BLOOMINGTON, ILLINOIS – After reaching a “phase one” agreement with China in January, temporarily cooling a heated trade dispute between the United States and one of the largest markets for its crops, farmers like Brian Duncan in Illinois were optimistic.
“No matter if you liked how we got there or not, we felt like we were ready to move forward with some trade,” Duncan told VOA at the Illinois Farm Bureau’s headquarters in Bloomington, where he also serves as vice president of the organization. “Then, obviously, COVID hit in March.”
But even as the U.S. economy shut down in many parts of the country to prevent the spread of the coronavirus, panic was initially hard to find on Scott Halpin’s farm in Grundy County, Illinois.
“Fortunately, we’re just a family farm, and it’s just a few of us so we don’t have a great deal of exposure,” Halpin told VOA during a break in tending to his cows, which roamed the muddy fields behind his barn. “We still have to get up and feed these animals, and they really don’t care if we’ve got COVID-19 or not.”
But the virus reached workers at several meat processing plants throughout the Midwest and quickly spread, curbing production that created a ripple effect through the U.S. food chain, leading to an oversupply of livestock and an undersupply of meat on store shelves.
“The market has fallen off the cliff over the last two weeks,” Duncan told VOA during a Skype interview in April. “Hogs on our farm, the price has dropped 50%.”
The market for soybeans – a key source of feed for livestock — also tanked along with prices for corn, which when converted to ethanol, is used in gasoline. Demand for fuel plummeted when motorists stayed home to avoid the virus.
Corn is one of Illinois farmer Fred Greider’s key sources of income.
“Every one of my corn acres produces enough fuel for about 80 cars to run on through the year,” he said. “For each car parked, or miles reduced, it directly affects the demand for ethanol, which is the primary use of our corn.”
With a pandemic they could not control or avoid as the backdrop, U.S. farmers endured another year of uncertainty as coronavirus-related supply disruptions created whipsaw market fluctuations that impacted almost every aspect of their livelihood.

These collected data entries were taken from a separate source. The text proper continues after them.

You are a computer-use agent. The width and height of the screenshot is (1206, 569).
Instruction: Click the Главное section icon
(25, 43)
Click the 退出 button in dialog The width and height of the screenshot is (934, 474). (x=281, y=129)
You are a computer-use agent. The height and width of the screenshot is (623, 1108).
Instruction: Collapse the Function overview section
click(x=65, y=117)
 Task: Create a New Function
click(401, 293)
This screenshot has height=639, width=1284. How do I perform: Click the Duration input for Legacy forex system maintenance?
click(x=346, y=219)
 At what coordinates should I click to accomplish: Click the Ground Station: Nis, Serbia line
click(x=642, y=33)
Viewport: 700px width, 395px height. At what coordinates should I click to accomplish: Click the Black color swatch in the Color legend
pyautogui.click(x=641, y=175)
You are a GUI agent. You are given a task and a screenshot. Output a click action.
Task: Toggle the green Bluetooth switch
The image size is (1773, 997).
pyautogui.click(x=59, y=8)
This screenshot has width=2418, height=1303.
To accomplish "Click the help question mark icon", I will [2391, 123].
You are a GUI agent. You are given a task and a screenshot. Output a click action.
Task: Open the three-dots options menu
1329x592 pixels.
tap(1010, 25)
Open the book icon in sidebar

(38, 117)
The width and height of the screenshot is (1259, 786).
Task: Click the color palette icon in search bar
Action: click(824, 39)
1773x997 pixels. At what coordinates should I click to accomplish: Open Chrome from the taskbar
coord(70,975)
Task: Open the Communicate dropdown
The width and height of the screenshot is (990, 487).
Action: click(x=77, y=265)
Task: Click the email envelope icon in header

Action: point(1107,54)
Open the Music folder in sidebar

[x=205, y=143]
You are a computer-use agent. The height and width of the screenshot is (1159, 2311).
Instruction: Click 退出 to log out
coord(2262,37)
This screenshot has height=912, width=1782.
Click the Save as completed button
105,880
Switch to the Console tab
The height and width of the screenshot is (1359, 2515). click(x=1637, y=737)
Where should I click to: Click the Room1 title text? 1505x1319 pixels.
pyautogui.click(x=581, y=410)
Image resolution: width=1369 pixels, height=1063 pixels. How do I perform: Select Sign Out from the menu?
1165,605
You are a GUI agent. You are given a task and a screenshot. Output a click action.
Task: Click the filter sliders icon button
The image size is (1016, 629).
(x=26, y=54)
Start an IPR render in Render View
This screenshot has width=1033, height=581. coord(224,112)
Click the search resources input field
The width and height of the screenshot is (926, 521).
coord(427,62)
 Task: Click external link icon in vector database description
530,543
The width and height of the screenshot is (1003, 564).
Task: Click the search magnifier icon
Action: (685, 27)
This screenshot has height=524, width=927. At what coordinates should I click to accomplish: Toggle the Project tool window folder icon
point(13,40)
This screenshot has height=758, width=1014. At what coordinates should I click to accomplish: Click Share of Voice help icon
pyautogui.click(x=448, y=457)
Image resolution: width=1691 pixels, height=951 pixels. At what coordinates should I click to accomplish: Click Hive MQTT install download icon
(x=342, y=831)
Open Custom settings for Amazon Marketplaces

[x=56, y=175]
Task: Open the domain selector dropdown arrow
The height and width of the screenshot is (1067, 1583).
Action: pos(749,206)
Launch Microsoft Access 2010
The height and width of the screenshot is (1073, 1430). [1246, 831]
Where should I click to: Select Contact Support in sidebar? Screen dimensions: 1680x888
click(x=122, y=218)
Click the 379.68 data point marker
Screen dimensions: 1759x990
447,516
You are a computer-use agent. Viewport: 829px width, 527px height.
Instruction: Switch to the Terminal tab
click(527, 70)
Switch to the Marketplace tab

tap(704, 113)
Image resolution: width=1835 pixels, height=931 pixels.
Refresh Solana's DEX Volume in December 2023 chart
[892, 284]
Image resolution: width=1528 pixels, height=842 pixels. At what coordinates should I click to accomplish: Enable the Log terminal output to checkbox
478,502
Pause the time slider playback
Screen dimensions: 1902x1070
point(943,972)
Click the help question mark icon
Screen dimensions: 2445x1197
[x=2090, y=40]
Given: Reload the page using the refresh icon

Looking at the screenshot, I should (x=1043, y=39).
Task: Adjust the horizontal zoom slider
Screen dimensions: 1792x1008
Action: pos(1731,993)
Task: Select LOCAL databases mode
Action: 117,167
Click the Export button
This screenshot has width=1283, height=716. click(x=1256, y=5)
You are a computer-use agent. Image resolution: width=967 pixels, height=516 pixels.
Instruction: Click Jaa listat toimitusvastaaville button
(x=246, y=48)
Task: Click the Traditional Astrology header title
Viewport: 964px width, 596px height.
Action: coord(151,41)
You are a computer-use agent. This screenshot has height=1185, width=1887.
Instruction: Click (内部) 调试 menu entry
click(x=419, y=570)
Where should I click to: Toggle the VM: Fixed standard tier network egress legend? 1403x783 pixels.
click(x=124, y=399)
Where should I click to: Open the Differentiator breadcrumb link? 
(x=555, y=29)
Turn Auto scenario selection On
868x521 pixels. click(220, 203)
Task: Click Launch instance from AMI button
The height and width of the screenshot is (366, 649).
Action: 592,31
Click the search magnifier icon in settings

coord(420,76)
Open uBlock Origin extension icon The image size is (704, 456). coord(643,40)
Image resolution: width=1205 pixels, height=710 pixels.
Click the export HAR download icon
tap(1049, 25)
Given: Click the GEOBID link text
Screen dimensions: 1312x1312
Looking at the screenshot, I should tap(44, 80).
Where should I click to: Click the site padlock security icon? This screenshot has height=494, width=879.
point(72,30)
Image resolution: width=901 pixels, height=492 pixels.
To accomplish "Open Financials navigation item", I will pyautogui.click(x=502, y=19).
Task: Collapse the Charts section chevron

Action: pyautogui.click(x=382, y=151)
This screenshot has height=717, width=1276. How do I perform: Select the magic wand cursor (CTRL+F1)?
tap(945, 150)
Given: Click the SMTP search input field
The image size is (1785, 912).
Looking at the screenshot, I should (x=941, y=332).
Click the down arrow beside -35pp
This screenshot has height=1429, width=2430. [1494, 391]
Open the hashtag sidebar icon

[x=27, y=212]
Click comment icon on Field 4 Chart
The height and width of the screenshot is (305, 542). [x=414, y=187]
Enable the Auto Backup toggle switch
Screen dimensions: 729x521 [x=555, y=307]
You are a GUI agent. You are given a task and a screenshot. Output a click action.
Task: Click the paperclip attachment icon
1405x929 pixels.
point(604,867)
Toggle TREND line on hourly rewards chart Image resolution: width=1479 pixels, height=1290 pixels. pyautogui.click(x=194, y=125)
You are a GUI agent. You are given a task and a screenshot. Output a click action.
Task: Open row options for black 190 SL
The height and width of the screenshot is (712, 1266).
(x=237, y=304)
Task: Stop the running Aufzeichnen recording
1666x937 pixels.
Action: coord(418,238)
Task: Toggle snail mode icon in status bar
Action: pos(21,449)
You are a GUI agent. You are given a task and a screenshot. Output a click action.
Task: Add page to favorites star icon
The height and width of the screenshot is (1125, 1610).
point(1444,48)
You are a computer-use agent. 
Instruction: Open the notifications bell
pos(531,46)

As a result, billions in government aid flowed to farmers to help soften the blow of market disruptions caused by shuttering the economy as the virus spread.
While the U.S. is now grappling with the deadliest phase of the pandemic to date, the food supply chain is stable. China is also buying more U.S. crops, fueling optimism – and price increases.
China has “huge needs,” Greider said, “and they’ve exhausted supply in Brazil. Brazil is actually buying some grain from us now to carry them through to their harvest.”
With this year’s harvest complete, farmers are looking at new uncertainty in 2021 as the incoming administration of President-elect Joe Biden tackles the pandemic, inherits a trade war and installs new agency heads key to farm policy, such as the chief of the U.S. Department of Agriculture. Former Iowa Governor Tom Vilsack, who held the post under President Barack Obama, is Biden’s choice for the post.
“To some extent it’s going to be Biden wanting to go back to what he believes would be the successful policies of the Obama administration,” University of Iowa political science professor Tim Hagle said. He added that it won’t be easy, or practical, for the incoming Biden administration to undo some of the policies enacted under President Donald Trump.
“They have to combine the old with the new and deal with today’s reality,” Hagle said.
It’s a reality that many farmers who might not have voted for Biden are coming to terms with.
“I hope this administration, like any administration, would look out for rural America,” farmer Duncan said. “I would look for more trade deals, biofuel usage, economic stability, a farm bill that provides an economic backstop. All those things I’m hopeful we’ll get, it’s just too soon to know, but I’m hopeful for the best.”